I’ve been struggling with a nagging hip flexor pain for the last couple of months and finally, I’ve decided to give it a rest. It’s scary for me to do that. Running is so much more to me than just keeping my weight under control, though certainly without running I’m worried about ballooning up, which I’ve a tendency to do.
But beyond that, not running scares me because the habit sets the tone for my days. Like the footfalls of my runs, it sets the rhythm for everything I do in a day, a week and a month.
When I lace up my shoes and hit the road in the morning, it starts things off right. It gives me a moment to myself, to collect my thoughts, or even just shake out the cobwebs and be a simple, moving human being for a moment. Then, my day spreads out in front of me and I can break it up into chunks, just like the mileage. There’s breakfast to be made, there’s school to be gotten ready for and there’s writing and chores and work to be done. But take away the run, then other things start to slide and as they slide, my mind goes with it. At least in the past it has. And that leads to overwhelming sluggishness of the mind and body. Simply put, I become lazy and sad.
But this time, there’s nothing to be done for it. I can’t keep running through the pain. I need to rest it and so far, so good. I’m actually down a pound from a week ago as I concentrate on diet. I’ve been keeping up on chores and especially the writing. I even knocked out a short story for a Halloween project for the Library. Hopefully, I’ll have some more to report on that later.

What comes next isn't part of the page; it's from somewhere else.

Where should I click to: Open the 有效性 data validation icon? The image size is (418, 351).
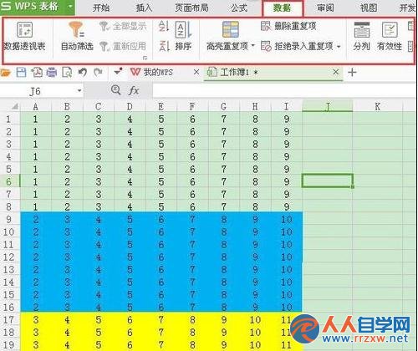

And like that short story I banged out, I expect my rest from the injury will be fairly short — about a week and a half. I just need to be disciplined about it. Next week, I plan on hitting the road again but will keep it short and flat for the time being. That’s harder said than done around here. I got hills everywhere I look in my neighborhood. But I will make it work. Otherwise, I’ll have to go shopping for all new clothes and not for a good reason.